**Your goal:**
In the part of the material that opens at its start and closes with the line containing "click(327, 74)", change every "icon" to "symbol" and give that part again with nothing else altered.

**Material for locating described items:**
○ ○ ○ ○ ○ ○ ○

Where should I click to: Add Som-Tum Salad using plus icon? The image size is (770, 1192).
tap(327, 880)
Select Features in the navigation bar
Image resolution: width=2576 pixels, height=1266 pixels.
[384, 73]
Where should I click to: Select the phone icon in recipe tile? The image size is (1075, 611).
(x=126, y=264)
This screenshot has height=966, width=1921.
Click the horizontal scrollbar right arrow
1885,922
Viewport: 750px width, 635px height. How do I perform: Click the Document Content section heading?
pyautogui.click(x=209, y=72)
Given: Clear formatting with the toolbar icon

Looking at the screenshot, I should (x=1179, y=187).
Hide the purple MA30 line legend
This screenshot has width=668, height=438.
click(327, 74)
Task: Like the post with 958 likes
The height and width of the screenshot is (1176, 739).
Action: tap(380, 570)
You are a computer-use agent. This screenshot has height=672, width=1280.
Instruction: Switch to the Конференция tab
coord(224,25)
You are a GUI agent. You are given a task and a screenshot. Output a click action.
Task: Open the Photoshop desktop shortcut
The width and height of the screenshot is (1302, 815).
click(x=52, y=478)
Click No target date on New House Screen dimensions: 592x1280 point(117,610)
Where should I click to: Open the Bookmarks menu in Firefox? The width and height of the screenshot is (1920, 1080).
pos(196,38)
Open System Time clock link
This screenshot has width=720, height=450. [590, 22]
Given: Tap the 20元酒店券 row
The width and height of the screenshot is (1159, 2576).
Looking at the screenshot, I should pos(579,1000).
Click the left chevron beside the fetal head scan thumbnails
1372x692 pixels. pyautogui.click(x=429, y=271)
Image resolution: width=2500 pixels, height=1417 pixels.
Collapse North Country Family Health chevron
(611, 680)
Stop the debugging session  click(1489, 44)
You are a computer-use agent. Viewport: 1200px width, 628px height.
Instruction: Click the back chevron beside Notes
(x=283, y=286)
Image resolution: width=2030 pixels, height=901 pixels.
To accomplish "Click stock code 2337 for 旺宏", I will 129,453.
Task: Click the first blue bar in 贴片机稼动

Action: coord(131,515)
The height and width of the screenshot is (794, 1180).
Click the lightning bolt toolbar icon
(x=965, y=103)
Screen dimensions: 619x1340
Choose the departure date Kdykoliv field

○ ○ ○ ○ ○ ○ ○

**Answer to this problem:**
Where should I click to: Add Som-Tum Salad using plus symbol? The image size is (770, 1192).
tap(327, 880)
Select Features in the navigation bar
Image resolution: width=2576 pixels, height=1266 pixels.
[384, 73]
Where should I click to: Select the phone symbol in recipe tile? The image size is (1075, 611).
(x=126, y=264)
This screenshot has height=966, width=1921.
Click the horizontal scrollbar right arrow
1885,922
Viewport: 750px width, 635px height. How do I perform: Click the Document Content section heading?
pyautogui.click(x=209, y=72)
Given: Clear formatting with the toolbar symbol

Looking at the screenshot, I should (x=1179, y=187).
Hide the purple MA30 line legend
This screenshot has width=668, height=438.
click(327, 74)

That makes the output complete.